EXERCISE
Answer these questions from the statement on Qenos:
1. What position does Innes Willox hold?
2. Which refinery in Victoria closed in 2021?
3. What does the statement say, above all, eroded Qenos's competitiveness and prospects?

TEXT SHOWN

§ §

"The decision to place Qenos into administration reflects the erosion of key pillars of Australia's industrial landscape – and risks causing much more. Federal and State governments have begun to refocus on industry strategy just as the consequences of many years of inattention and lightweight policy are being felt," Innes Willox, Chief Executive of national employer association Ai Group, said today.
"The causes and consequences of Qenos's closure are wide. A whole range of industrial and commercial products depends on the flow of resources and materials between oil and gas producers, refiners, chemicals businesses like Qenos, intermediate manufacturers of products like food and beverage packaging, and downstream users like food processors. Any house in Australia will have multiple polyethylene products in it.
"The closure of the ExxonMobil refinery in Victoria in 2021, driven by age and the pressures of the pandemic, dealt a blow to Qenos and many other businesses in the industrial ecosystem. A major plant outage added to the problems. But most of all, the long-term rise in natural gas prices eroded Qenos's competitiveness and its prospects. Prices rose over the past decade because of the take-off of LNG exports, the erosion of Southern gas production, and the lack of adequate planning to manage these long-foreseen developments.

§ §

SUPPLIED DATA
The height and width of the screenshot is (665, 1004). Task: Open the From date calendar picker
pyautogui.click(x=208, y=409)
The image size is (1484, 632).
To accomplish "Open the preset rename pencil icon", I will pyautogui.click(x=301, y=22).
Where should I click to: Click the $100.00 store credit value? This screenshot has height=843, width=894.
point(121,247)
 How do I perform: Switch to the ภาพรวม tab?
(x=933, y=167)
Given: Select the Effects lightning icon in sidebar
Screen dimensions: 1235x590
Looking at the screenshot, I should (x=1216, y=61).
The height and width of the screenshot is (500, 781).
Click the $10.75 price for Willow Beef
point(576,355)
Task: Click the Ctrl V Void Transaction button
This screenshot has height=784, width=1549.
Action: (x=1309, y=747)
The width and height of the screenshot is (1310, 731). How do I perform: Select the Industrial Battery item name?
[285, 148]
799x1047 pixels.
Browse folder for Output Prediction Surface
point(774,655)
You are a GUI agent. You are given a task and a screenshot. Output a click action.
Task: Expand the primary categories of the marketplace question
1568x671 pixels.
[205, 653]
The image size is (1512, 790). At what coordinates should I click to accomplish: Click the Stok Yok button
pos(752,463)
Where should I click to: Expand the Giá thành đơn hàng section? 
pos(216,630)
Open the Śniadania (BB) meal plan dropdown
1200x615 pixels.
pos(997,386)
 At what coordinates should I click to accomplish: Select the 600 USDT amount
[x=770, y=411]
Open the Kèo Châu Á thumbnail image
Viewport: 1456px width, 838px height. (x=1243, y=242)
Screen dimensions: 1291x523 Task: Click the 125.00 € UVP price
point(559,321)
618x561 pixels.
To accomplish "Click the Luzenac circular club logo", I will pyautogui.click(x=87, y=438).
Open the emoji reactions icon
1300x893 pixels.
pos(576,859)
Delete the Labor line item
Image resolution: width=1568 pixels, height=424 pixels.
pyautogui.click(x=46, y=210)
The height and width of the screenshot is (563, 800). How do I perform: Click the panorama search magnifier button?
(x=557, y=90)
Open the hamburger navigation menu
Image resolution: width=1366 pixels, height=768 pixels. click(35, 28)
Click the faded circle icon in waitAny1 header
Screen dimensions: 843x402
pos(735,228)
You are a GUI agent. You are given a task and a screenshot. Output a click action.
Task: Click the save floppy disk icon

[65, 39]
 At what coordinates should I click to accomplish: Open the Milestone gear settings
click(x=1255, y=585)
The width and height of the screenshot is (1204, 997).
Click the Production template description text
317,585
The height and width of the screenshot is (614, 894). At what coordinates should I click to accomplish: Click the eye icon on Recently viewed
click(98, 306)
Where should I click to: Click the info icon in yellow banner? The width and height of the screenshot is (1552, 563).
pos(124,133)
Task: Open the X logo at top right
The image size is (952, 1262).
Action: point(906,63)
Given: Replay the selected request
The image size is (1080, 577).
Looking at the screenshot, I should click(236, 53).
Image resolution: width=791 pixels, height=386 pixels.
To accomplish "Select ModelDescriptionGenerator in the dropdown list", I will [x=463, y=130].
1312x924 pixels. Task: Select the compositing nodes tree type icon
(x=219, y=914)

§ §

REPLY TO THE TASK
1. Chief Executive of the national employer association Ai Group
2. The ExxonMobil refinery
3. The long-term rise in natural gas prices